Saturday, March 7, 2009

Over and Out

We're home! As usual, I kind of lost interest in blogging towards the end of the trip. Or else got preoccupied with the logistics of it all. We packed up last weekend and left the Ajo area to spend the weekend with our son, Chris, in Tempe. We parked the Palms in his driveway and hung out with him and his new girlfriend, Sharon, all weekend. Low key, but lots of fun. We went to a restaurant called RigaTony's for dinner Friday night; it was wonderful--a small, local chain similar to Olive Garden, but even better. Saturday night, Chris hosted a barbeque for friends, and we spent the afternoon shopping for ingredients for the skewered chicken tenders Sharon was going to make. Some of them were fairly exotic (have you heard of galangal--I hadn't!), so Chris took us to LeeLee's. It's an Asian/international market in Chandler, and if they don't have it, you don't need it, and it probably doesn't exist anyway. Sharon was moved almost to tears when she found the specific brand of lime pickle that she loves and hasn't seen since she moved from New York to Tucson several years ago. The produce section had every imaginable and unpronounceable vegetable, fruit, and melon known to man; the meat department, along with familiar and unfamiliar cuts of meat and whole frozen fish, featured a wall of fish tanks holding sea bass, tilapia, and catfish. Theoretically, you could pick out the exact fish you wanted, and they'd net it, kill, it, and clean it for you before you left the store.
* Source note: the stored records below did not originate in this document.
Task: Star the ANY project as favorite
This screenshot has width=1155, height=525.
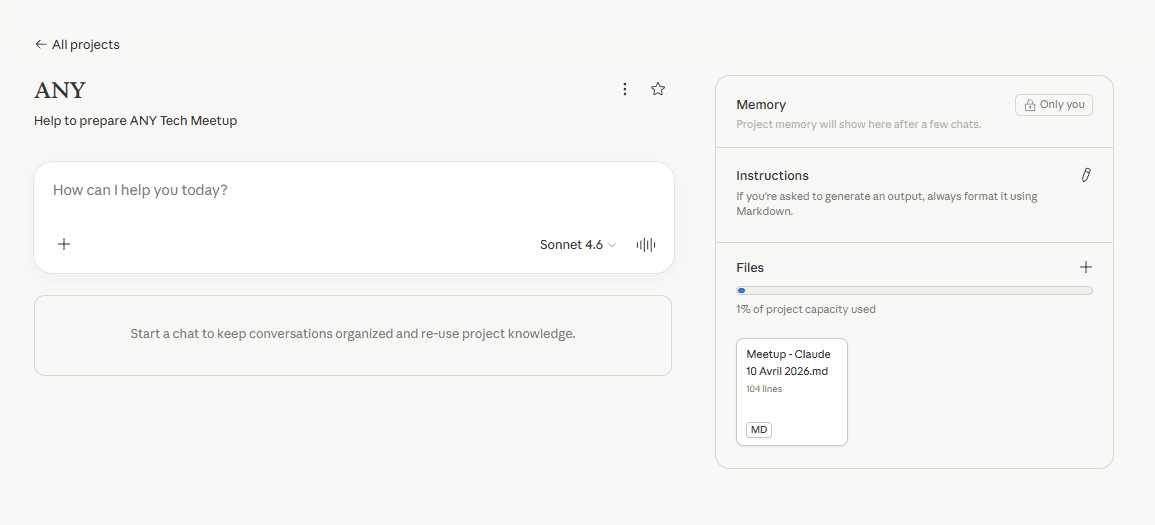Action: pos(658,89)
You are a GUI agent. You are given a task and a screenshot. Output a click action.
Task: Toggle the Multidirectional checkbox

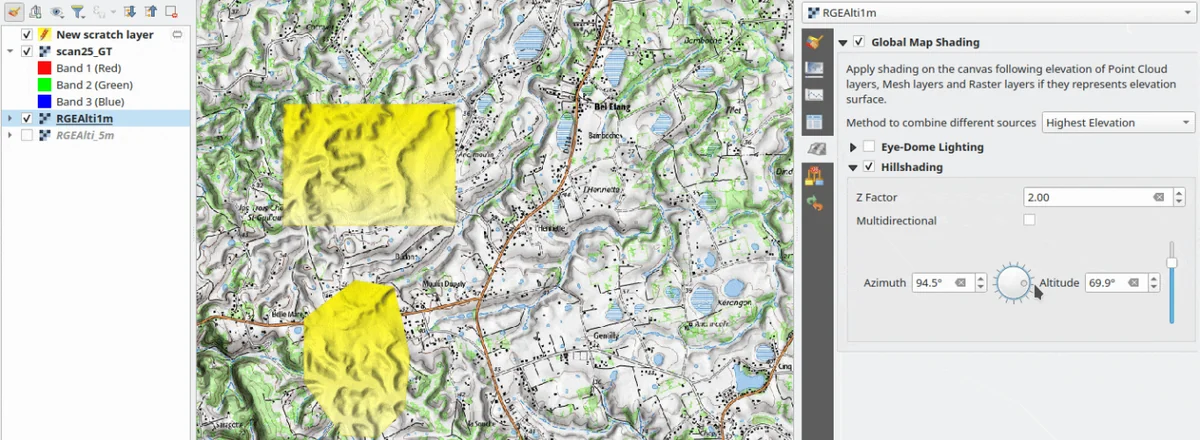1029,220
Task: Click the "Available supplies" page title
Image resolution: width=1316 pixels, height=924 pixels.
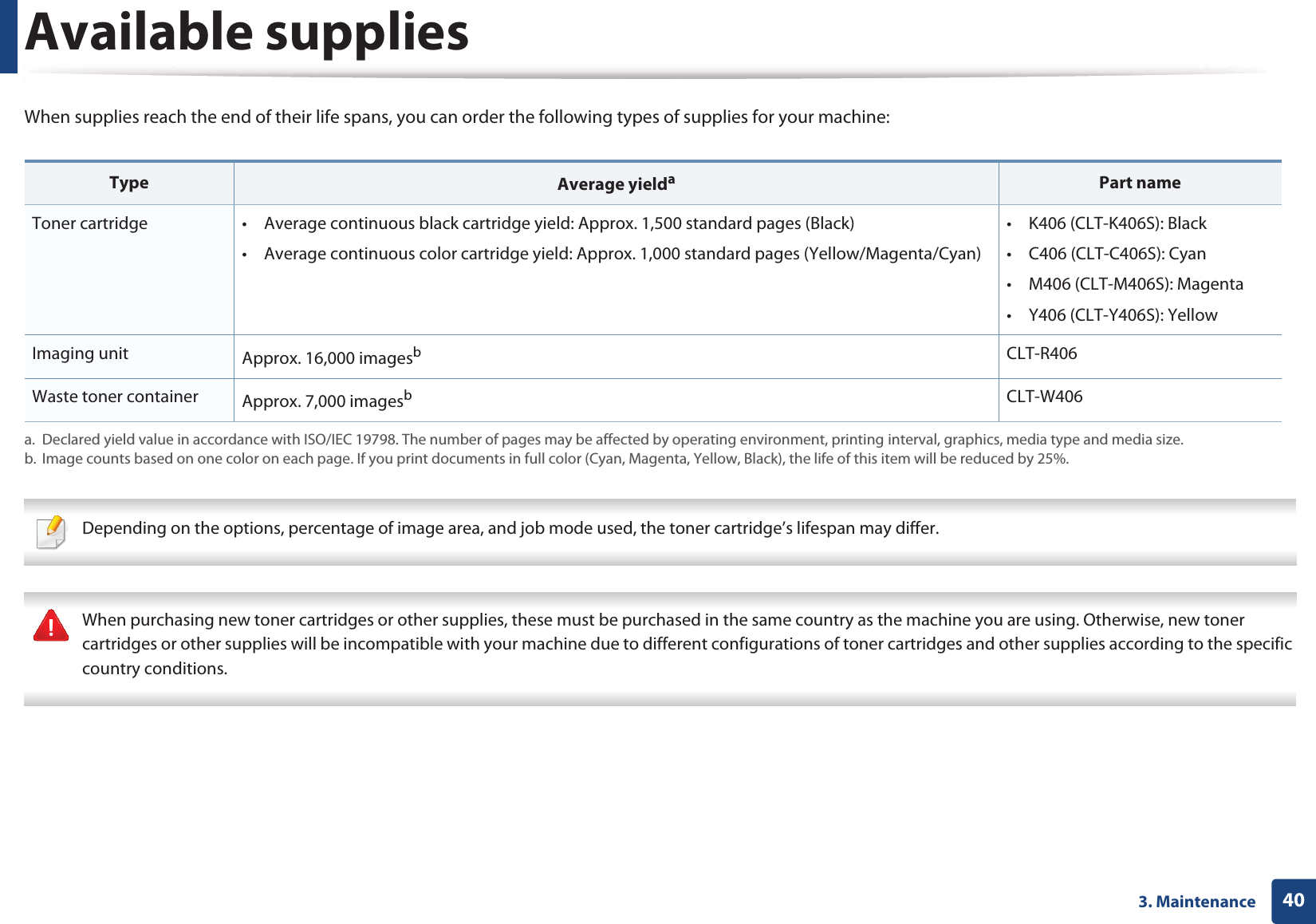Action: (x=247, y=34)
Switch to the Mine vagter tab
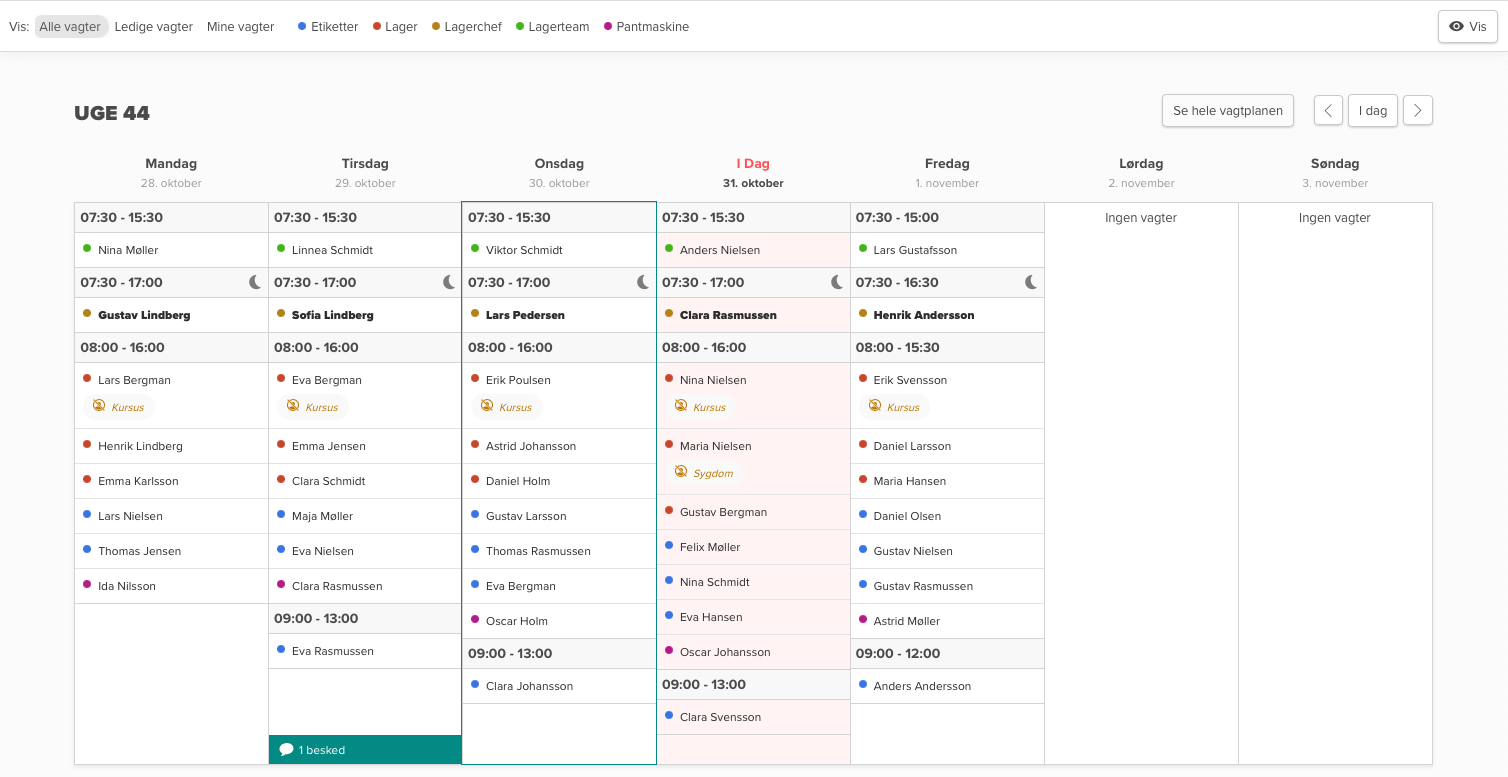This screenshot has width=1508, height=777. (x=240, y=27)
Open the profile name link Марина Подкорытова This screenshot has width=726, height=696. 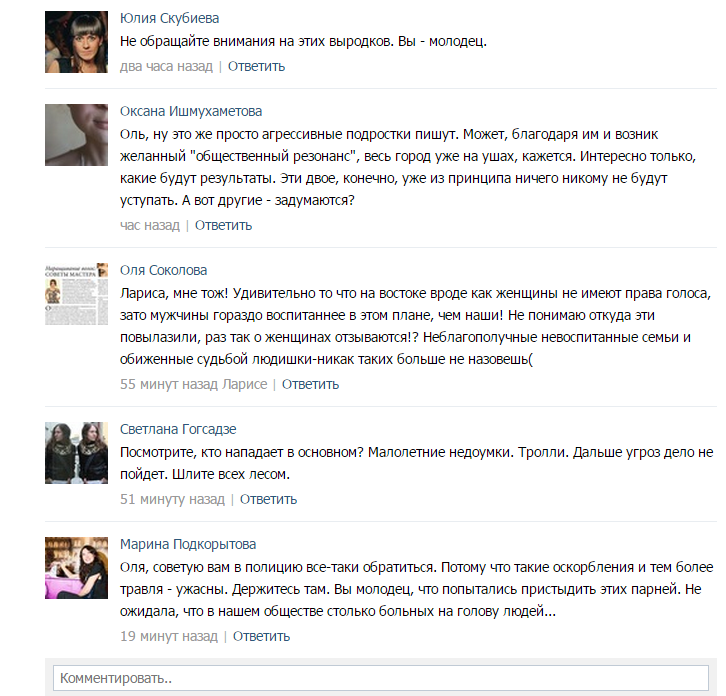(188, 544)
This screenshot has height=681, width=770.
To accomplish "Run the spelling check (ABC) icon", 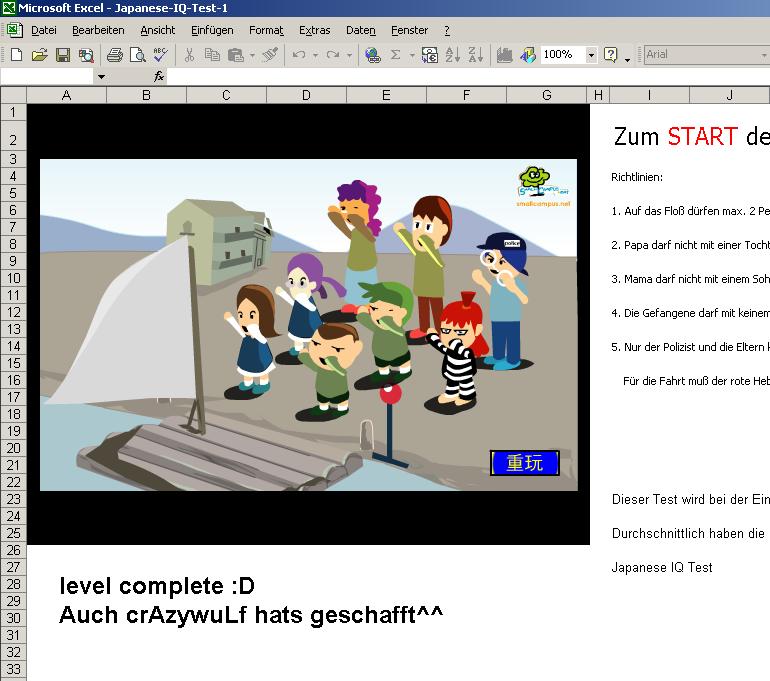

After Chris's, we drove to Sun City West and stayed with my parents. We had made an appointment at Al's RV Service in Glendale, about 12 miles away, to get the levelers fixed. Al's is one of the two places in Arizona that has a certified HWH master mechanic (Utah has none!). They quickly determined that the levelers failed for one of two reasons--a bad computer chip in the control panel or one in the motherboard, both quick fixes once you had the very expensive part. They called HWH in Iowa, who, amazingly, said they would cover it, even though it was out of warranty. The only thing we had to pay was $45 to have the parts overnighted from Iowa to Al's. Once the parts arrived, it took Al five minutes to determine which chip was bad and another fifteen to unscrew the control panel and pop in the new chip.

We took two days to drive home, staying at our favorite Cedar Pockets Campground in the Virgin River Gorge, about halfway. Because we were coming back to winter, Steve wanted to avoid as many mountains as possible, so we went home the Las Vegas way rather than the Flagstaff way we came down in January. The only bad thing about this route is having to drive the freeway through Las Vegas, always nerve-wracking and jammed with fast-moving traffic. Steve consulted some maps, and found a road that wound around the west side of Lake Mead and dumped us out on the north side of Vegas near I-15, but avoiding the downtown Vegas freeways. The "short-cut" was a very scenic, quiet, good two-lane highway. We will definitely use this route again.

We came home to snow flurries, with a fair amount of the white stuff on the ground. We've started the tedious business of unpacking. Not sure where or when our next trip will be. We're expecting our second grandchild in mid-July, so any summer trip would have to be after that. We'll keep in touch.